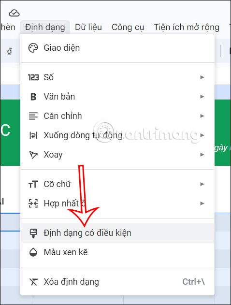
Task: Click the đ currency format button
Action: (x=10, y=51)
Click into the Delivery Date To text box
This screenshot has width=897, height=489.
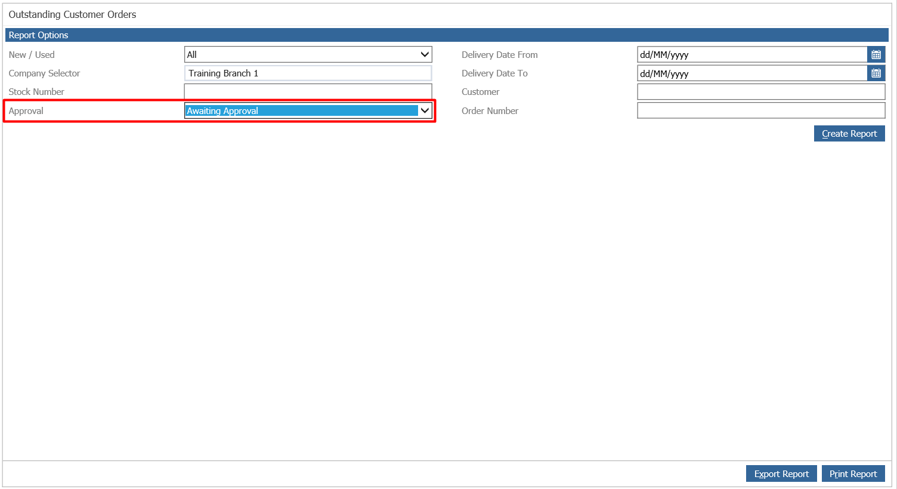751,73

Exercise aim:
Put the lines above into a numbered list, skipping any blank ones. Don't include the pictures in your answer.

Written solution:
1. Task: Click the đ currency format button
2. Action: (x=10, y=51)
3. Click into the Delivery Date To text box
4. This screenshot has width=897, height=489.
5. 751,73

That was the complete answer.